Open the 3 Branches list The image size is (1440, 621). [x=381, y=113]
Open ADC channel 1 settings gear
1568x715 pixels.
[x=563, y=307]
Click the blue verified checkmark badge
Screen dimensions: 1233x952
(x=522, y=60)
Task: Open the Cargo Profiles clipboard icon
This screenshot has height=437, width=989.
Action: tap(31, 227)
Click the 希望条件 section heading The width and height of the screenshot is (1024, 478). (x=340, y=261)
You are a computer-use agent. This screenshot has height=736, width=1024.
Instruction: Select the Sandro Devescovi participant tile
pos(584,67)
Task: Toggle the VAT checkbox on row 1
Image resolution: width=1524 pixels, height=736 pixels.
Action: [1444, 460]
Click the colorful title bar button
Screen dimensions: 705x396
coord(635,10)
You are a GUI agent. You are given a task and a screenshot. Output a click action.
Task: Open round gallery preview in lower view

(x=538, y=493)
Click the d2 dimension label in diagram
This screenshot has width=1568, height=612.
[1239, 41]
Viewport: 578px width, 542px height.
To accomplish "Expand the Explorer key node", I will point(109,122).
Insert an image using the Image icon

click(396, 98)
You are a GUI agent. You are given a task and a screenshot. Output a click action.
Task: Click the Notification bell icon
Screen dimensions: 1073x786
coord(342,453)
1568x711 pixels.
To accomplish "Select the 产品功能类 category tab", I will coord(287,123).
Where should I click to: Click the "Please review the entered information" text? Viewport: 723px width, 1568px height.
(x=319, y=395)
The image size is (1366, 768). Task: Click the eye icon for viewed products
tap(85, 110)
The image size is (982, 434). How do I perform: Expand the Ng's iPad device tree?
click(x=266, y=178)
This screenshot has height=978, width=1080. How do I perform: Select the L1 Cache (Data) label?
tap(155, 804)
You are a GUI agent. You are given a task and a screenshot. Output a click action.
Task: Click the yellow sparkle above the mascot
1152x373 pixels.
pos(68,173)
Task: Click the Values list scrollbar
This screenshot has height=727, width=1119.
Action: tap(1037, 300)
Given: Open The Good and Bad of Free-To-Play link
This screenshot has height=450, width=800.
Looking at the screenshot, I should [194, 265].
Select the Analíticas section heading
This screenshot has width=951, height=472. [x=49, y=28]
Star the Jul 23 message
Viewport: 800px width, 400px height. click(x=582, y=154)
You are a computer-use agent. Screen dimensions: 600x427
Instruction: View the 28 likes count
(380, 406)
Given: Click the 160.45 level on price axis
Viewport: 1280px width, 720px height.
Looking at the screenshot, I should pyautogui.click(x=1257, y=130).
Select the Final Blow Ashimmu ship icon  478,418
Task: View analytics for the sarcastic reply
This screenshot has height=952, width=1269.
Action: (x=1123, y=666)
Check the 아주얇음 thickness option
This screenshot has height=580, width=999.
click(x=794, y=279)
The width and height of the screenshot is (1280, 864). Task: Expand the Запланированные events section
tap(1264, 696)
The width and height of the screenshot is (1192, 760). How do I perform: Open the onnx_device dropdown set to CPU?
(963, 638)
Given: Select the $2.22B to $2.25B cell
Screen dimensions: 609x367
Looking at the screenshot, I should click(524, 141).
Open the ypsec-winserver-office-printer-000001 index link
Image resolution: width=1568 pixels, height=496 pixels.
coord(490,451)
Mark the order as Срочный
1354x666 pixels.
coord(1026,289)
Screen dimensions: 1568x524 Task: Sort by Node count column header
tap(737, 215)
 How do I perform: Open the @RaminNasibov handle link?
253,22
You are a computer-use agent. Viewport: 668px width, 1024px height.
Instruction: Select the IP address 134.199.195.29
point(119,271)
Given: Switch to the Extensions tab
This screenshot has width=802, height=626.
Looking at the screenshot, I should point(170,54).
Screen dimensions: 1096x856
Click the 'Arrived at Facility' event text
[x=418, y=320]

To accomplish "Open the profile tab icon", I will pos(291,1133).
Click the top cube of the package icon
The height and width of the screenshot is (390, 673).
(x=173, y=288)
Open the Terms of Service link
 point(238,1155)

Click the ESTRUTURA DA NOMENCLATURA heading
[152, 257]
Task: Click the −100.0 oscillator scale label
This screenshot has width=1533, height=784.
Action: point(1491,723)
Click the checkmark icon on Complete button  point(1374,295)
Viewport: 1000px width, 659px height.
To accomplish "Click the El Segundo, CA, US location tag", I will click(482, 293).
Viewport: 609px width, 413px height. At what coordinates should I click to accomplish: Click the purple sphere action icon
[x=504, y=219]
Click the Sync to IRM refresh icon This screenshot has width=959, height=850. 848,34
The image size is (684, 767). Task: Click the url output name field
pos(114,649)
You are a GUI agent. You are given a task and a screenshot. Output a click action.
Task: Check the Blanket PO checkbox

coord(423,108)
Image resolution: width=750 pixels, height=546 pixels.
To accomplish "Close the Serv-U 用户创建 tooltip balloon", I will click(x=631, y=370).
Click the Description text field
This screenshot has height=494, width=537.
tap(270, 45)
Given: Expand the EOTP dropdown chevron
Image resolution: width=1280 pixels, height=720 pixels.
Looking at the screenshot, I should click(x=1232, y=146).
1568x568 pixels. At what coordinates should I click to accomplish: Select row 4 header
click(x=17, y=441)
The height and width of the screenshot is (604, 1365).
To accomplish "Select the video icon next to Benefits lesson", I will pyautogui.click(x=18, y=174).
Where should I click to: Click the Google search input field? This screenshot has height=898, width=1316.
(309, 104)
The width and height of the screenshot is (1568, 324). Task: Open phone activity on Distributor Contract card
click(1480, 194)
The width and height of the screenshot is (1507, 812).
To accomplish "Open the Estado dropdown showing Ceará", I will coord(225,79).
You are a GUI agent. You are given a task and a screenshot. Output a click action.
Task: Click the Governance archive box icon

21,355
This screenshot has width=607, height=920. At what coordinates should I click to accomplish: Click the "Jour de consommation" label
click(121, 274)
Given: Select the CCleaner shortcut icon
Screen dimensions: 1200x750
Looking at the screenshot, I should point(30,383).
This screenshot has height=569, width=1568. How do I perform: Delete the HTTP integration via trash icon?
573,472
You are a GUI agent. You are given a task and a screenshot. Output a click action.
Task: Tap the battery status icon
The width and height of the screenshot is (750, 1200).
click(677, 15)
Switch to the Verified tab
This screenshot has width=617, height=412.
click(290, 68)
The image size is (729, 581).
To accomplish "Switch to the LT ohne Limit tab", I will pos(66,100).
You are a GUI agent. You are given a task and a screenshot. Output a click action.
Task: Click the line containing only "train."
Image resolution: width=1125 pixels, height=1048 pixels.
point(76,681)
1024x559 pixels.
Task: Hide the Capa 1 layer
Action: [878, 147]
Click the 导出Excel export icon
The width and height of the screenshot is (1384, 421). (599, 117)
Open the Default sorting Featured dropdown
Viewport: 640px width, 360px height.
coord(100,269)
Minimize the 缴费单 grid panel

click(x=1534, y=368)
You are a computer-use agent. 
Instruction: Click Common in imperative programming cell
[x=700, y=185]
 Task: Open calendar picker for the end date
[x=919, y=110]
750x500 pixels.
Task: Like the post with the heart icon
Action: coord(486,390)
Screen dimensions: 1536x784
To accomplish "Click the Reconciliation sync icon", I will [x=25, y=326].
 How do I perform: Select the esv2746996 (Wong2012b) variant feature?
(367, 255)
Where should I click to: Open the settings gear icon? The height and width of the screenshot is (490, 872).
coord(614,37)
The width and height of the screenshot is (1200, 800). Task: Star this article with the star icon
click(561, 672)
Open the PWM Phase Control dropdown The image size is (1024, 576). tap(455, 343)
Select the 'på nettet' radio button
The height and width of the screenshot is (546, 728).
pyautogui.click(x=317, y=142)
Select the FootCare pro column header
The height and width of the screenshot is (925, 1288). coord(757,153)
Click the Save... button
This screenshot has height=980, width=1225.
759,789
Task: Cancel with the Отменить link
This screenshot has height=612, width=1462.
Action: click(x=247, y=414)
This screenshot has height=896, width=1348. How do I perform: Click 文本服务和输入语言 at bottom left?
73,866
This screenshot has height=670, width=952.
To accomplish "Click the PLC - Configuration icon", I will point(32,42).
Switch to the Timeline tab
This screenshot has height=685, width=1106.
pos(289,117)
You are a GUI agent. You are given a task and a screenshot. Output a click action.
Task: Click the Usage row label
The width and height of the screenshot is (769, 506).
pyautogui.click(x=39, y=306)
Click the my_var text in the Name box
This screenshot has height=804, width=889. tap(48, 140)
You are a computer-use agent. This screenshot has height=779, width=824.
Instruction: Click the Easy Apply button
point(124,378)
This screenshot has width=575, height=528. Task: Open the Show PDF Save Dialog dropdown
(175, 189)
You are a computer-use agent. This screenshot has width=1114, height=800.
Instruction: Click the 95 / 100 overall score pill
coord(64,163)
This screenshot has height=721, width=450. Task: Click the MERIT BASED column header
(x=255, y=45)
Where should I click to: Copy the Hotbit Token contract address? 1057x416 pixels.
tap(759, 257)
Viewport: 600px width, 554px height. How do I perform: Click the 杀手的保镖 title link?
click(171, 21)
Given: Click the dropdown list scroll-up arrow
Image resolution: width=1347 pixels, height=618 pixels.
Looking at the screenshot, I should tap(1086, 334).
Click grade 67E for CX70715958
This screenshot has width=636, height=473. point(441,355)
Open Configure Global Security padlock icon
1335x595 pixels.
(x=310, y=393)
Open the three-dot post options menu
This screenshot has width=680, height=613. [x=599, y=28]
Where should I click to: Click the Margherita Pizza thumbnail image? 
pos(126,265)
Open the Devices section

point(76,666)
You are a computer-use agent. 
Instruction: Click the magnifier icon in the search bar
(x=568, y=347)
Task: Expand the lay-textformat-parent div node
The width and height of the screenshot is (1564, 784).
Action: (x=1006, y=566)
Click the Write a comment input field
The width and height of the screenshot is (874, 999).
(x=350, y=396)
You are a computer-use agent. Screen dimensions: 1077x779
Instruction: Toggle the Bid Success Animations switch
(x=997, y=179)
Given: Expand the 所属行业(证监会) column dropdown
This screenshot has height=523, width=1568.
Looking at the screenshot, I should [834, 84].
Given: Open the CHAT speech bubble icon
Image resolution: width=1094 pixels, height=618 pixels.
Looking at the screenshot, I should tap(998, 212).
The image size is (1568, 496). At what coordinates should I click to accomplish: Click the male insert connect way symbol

-----

Task requirements
The lines in the entries above that carry the word "checkmark" must be copied.

Written response
Click the blue verified checkmark badge
Click the checkmark icon on Complete button  point(1374,295)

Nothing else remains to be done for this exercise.